Fine-tuned MLM based RoBERTa not improving performance

We have lots of domain-specific data (200M+ data points, each document having ~100 to ~500 words). We wanted to have a domain-specific LM.

We took some sample data points (2M+) & fine-tuned RoBERTa-base using the Mask Language Modelling (MLM) task.

So far

  1. we did 4-5 epochs (512 sequence length, batch-size=48)
  2. used cosine learning rate scheduler (2-3 cycles/epochs)
  3. We used dynamin masking (masked 15% tokens)

Since the RoBERTa model is finetuned on domain-specific data, we do expect this model to perform better than the pre-trained-RoBERTa which is trained on general texts (wiki data, books, etc)

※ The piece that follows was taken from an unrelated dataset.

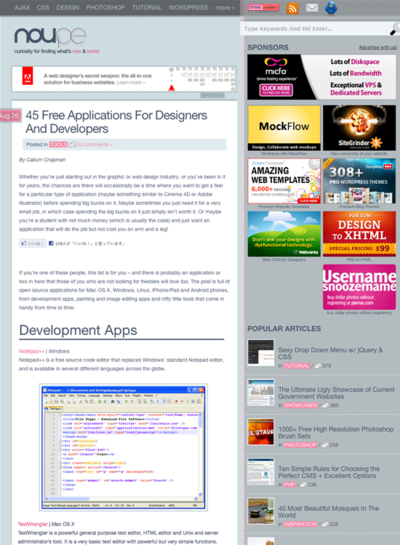Screen dimensions: 400x545
Task: Click the Notepad++ screenshot image
Action: tap(123, 448)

We did perform some tasks like Named Entity Recognition (NER), Text Classification, and Embedding generation to perform cosine similarity tasks. We did this on both finetuned domain-specific RoBERTa and pre-trained-RoBERTa.

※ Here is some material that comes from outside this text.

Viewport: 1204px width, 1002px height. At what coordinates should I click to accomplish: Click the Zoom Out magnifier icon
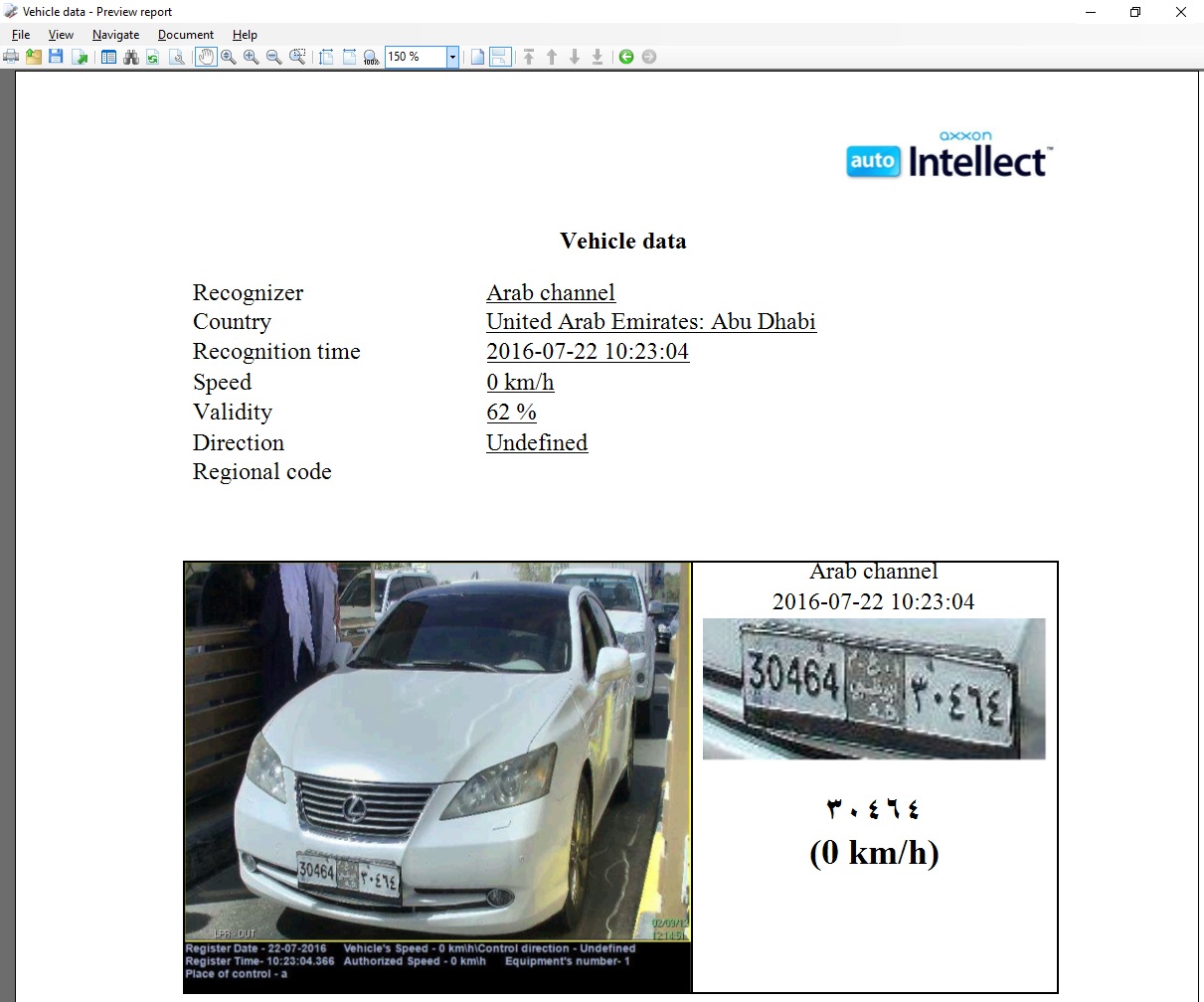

Surprisingly, the results are the same (very small difference) for both models. We did try Spacy models too, but the results are same.

Perplexity scores indicate that finetuned MLM-based RoBERTa has a minimal loss.

Can anyone please help us understand why MLM based model is NOT performing better?

  1. should we go for more data OR more epochs OR both, to see some effect?
  2. are we doing anything wrong here? Let me know if any required details are missing. I will update

any suggestions OR any valuable links addressing these concerns would be really helpful


Iā€™m not sure why they perform the same, but maybe by looking at the FP samples for both models in the test set you might see a noticeable trade-off between the generalization and overfitting.

@phosseini: Could you offer some assistance here, please? Do you have any ideas or suggestions?